En contraposición, el fallo pone de relieve la realidad material de la progenitora, quien ejerce el cuidado del menor a tiempo completo y desarrolla sus actividades laborales en su propio hogar. La magistrada Mónica Duarte valoró de forma explícita que la dedicación exclusiva a la crianza limita las posibilidades de la mujer de proyectar su carrera profesional o generar mayores ingresos. Bajo esa premisa, la sentencia concluyó que las obligaciones familiares deben distribuirse con criterio de equidad y no pueden valorarse únicamente desde los aportes monetarios directos, reconociendo el trabajo de cuidado como un pilar fundamental de la asistencia.
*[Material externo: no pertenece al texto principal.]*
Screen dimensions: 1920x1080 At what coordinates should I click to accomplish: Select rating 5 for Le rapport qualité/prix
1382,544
Entre las medidas específicas dispuestas en la sentencia se incluye la obligación del padre de trasladar al menor en su automóvil particular hasta la institución educativa y a los controles médicos, considerando que la madre se desplaza únicamente en motocicleta. Asimismo, en materia de salud, al constatarse una afección médica en el menor, se otorgó al progenitor un plazo de tres meses para coordinar una evaluación especializada y asumir los costos de una eventual intervención quirúrgica, además de fijarse dos asignaciones anuales extraordinarias para la compra de vestimenta.
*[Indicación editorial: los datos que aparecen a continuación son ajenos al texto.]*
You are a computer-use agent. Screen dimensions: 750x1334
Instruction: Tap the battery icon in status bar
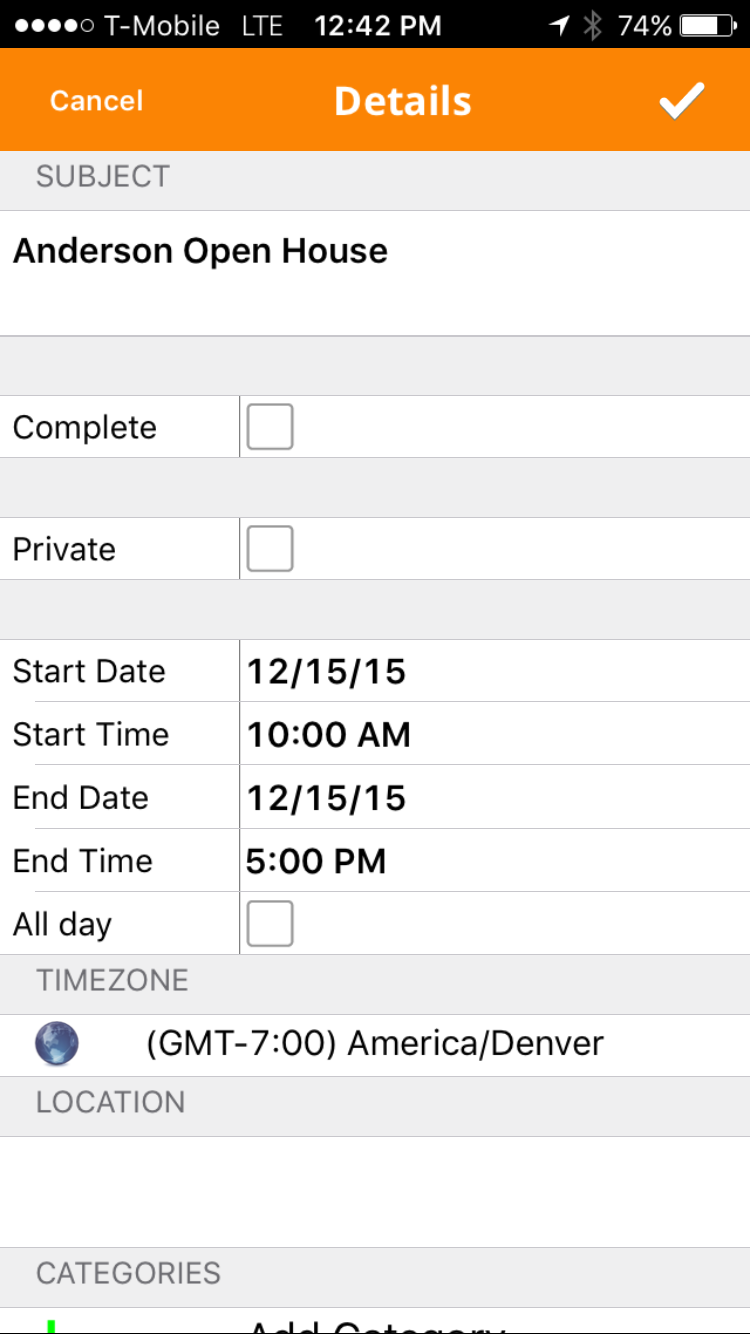click(709, 26)
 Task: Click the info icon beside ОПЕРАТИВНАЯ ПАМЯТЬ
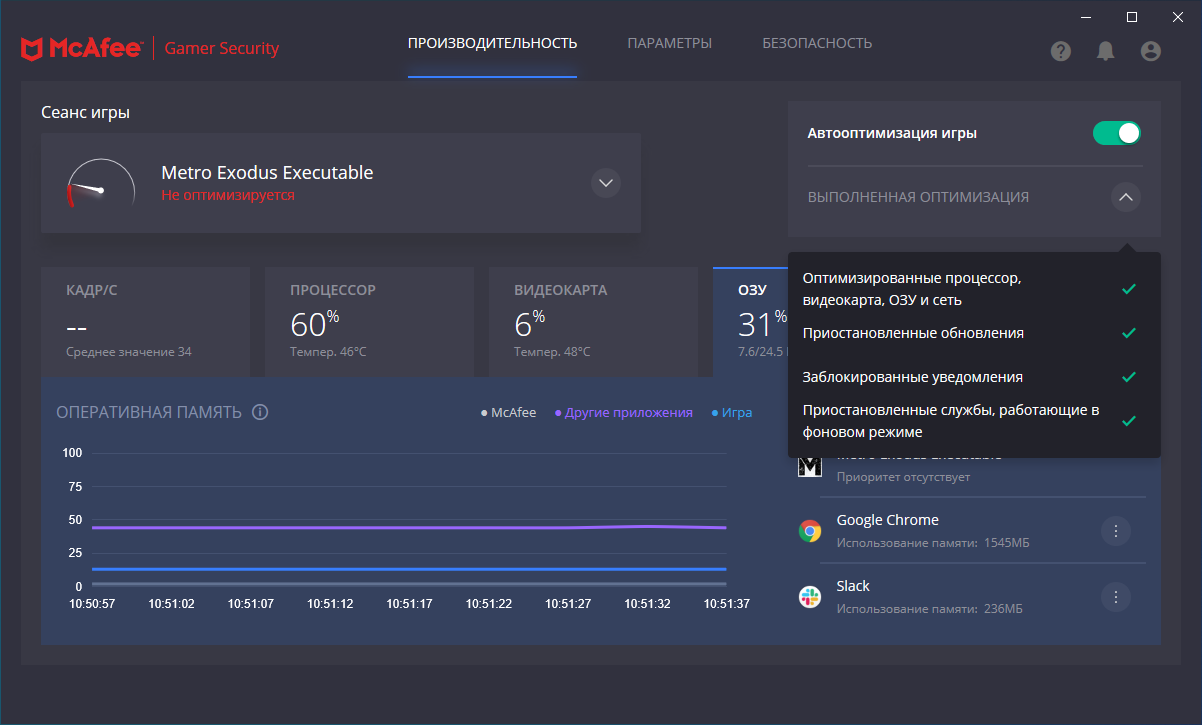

Para sustentar jurídicamente la decisión, la magistrada apeló a la aplicación directa del artículo 27.3 de la Convención sobre los Derechos del Niño y el artículo 97 del Código de la Niñez y la Adolescencia, además de basarse en el principio pro homine de la Constitución Nacional y la Teoría de la Ponderación del jurista Robert Alexy. La juzgadora enfatizó que estas cargas complementarias no representan un enriquecimiento indebido ni una duplicación alimentaria, sino la garantía material para que el niño acceda a un nivel de vida adecuado acorde a la capacidad económica real de sus padres.
Aunque la resolución se encuentra en etapa en que puede ser objeto de recursos de apelación por las partes conforme al procedimiento legal, el fallo de la jueza sienta una doctrina innovadora en la circunscripción judicial de San Pedro. La decisión demuestra que la capacidad contributiva puede determinarse objetivamente mediante peritajes del Estado, obligando a los juzgados a considerar las condiciones reales de habitabilidad, salud y transporte al momento de fijar la protección de la infancia.